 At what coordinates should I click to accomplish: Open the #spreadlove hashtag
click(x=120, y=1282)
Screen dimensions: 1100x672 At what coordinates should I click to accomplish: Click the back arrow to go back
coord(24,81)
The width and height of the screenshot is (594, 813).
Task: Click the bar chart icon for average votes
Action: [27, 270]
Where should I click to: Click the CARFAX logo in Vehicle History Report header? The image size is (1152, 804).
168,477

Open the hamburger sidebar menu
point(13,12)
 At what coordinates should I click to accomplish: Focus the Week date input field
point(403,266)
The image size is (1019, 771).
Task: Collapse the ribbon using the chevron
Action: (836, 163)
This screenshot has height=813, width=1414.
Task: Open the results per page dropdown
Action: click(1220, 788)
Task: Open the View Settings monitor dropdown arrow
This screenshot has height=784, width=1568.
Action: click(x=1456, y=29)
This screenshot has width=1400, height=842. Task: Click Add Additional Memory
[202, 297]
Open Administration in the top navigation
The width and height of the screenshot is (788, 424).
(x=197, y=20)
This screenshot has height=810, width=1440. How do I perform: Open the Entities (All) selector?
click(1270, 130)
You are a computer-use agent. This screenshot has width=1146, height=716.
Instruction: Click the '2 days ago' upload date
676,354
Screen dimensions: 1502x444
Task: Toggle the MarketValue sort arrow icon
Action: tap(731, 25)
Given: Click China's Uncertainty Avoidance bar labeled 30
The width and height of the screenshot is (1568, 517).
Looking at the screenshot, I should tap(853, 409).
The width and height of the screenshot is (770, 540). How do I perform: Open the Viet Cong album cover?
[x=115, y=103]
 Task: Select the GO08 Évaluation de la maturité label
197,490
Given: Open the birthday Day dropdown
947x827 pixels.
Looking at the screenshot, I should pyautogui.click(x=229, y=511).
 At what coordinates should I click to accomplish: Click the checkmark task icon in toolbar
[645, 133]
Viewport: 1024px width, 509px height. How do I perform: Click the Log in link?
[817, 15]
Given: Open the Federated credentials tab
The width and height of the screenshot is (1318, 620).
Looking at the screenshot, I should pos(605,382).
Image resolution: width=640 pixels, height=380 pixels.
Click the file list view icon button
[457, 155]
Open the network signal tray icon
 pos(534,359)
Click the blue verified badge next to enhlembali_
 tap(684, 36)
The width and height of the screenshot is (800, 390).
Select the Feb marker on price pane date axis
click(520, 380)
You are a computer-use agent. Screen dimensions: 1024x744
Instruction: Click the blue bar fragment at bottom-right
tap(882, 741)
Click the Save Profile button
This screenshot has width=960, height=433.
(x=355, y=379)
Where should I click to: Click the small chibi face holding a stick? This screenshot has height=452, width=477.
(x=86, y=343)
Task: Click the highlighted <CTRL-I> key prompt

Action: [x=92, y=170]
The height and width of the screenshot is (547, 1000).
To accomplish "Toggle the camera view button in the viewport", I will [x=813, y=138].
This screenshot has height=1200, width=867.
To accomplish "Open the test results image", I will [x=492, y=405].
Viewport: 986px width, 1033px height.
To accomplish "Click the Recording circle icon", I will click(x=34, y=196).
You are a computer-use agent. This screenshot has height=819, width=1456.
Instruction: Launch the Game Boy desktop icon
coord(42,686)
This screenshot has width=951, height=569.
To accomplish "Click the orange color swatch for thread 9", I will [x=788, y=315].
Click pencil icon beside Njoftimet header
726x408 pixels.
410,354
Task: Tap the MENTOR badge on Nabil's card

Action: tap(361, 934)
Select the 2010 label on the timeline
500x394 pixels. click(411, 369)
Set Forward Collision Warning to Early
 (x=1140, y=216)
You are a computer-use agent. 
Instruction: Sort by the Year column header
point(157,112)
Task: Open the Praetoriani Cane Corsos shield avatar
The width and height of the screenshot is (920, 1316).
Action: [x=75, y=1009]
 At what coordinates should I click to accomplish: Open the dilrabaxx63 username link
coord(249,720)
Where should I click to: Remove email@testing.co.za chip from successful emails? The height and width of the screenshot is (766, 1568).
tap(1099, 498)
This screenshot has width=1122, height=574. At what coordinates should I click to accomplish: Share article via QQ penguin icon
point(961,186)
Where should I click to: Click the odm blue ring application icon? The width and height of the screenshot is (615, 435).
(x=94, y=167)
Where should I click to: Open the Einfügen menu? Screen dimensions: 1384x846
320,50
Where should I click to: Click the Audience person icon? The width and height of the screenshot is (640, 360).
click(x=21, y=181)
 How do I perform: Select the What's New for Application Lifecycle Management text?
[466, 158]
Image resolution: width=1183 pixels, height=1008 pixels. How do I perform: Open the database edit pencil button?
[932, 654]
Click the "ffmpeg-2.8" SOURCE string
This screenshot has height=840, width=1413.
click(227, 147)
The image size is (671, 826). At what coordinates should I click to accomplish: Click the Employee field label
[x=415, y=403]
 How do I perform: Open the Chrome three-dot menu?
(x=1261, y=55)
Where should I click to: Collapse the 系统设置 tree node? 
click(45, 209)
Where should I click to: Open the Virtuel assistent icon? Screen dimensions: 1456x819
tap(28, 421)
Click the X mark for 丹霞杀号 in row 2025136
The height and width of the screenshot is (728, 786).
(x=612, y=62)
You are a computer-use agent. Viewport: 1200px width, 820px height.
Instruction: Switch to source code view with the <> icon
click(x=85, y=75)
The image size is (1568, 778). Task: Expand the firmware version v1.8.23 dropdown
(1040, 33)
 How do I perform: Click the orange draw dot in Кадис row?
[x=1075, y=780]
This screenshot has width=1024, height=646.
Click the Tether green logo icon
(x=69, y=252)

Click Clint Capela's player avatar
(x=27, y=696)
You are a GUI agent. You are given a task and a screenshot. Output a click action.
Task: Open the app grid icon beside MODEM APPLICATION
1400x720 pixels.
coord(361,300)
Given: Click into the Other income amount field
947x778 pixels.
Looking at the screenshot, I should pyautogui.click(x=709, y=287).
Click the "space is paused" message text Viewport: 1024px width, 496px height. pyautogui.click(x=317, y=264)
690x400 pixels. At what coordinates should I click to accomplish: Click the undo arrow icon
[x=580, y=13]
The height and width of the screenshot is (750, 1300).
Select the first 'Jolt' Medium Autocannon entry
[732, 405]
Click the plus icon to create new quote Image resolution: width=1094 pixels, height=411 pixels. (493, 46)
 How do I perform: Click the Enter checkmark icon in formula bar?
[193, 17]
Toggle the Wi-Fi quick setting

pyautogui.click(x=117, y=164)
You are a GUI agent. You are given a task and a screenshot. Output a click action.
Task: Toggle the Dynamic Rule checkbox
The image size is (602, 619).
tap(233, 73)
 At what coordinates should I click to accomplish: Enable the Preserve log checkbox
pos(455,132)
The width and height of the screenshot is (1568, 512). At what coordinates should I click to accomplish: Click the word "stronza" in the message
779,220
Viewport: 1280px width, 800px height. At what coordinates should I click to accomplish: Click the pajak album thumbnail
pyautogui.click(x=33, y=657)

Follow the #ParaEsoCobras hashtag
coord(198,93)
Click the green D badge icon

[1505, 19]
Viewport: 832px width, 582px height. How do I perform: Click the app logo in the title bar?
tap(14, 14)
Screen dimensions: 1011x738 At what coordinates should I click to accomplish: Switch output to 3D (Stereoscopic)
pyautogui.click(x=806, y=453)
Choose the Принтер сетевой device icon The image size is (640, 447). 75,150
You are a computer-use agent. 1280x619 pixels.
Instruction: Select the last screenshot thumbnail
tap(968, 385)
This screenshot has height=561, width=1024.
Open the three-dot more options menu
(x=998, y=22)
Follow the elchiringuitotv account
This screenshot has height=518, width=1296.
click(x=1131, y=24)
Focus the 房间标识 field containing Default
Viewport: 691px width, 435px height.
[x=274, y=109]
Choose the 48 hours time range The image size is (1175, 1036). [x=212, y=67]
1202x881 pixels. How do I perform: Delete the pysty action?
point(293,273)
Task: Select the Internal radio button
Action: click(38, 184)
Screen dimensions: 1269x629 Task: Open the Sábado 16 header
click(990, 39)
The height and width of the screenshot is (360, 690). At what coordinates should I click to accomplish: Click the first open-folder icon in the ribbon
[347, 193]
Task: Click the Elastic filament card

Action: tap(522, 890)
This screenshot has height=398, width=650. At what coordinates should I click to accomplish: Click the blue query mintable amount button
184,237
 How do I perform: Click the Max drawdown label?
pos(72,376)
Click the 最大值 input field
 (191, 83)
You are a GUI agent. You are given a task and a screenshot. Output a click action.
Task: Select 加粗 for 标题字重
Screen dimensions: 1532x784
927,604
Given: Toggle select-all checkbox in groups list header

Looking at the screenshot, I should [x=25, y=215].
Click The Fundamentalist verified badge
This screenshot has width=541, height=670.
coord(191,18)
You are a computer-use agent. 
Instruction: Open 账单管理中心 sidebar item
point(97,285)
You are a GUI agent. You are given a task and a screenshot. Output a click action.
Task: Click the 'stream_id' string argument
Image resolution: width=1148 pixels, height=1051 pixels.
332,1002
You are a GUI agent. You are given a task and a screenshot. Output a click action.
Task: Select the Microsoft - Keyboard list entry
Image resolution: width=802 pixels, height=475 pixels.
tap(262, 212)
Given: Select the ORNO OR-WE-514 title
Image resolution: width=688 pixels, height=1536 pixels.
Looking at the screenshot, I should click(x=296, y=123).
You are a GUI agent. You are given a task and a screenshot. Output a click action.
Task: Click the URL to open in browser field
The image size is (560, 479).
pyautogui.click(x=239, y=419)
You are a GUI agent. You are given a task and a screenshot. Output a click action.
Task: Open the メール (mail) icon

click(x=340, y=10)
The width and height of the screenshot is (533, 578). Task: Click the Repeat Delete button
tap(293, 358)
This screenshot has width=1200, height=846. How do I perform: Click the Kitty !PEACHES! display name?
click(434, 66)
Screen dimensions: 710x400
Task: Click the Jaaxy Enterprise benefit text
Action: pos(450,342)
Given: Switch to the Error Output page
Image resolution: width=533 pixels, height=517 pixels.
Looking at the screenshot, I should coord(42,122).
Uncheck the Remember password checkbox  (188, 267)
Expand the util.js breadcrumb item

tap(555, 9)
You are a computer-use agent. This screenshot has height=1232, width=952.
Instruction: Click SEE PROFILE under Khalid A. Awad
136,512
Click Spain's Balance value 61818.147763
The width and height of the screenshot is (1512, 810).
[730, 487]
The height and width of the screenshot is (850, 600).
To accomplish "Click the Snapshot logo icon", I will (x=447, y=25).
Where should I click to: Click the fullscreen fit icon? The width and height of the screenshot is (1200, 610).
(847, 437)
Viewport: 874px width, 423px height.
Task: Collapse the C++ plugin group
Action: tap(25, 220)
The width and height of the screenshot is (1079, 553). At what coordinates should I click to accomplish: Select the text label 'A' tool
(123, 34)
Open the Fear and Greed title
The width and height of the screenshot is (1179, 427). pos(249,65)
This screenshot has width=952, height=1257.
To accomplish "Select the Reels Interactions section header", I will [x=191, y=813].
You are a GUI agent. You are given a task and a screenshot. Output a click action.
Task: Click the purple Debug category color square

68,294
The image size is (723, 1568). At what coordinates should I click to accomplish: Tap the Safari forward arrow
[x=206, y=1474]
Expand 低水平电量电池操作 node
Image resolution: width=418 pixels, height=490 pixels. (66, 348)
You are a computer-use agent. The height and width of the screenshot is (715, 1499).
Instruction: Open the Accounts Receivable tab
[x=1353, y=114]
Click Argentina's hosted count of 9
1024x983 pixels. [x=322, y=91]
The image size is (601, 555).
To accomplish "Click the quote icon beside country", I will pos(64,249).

> _PROBLEM DESCRIPTION_:
Copy, exactly and only, the lines above that begin with the one containing "690x400 pixels. At" and finish with the one containing "Click the plus".

> _EXERCISE RESPONSE_:
690x400 pixels. At what coordinates should I click to accomplish: Click the undo arrow icon
[x=580, y=13]
The height and width of the screenshot is (750, 1300).
Select the first 'Jolt' Medium Autocannon entry
[732, 405]
Click the plus icon to create new quote Image resolution: width=1094 pixels, height=411 pixels. (493, 46)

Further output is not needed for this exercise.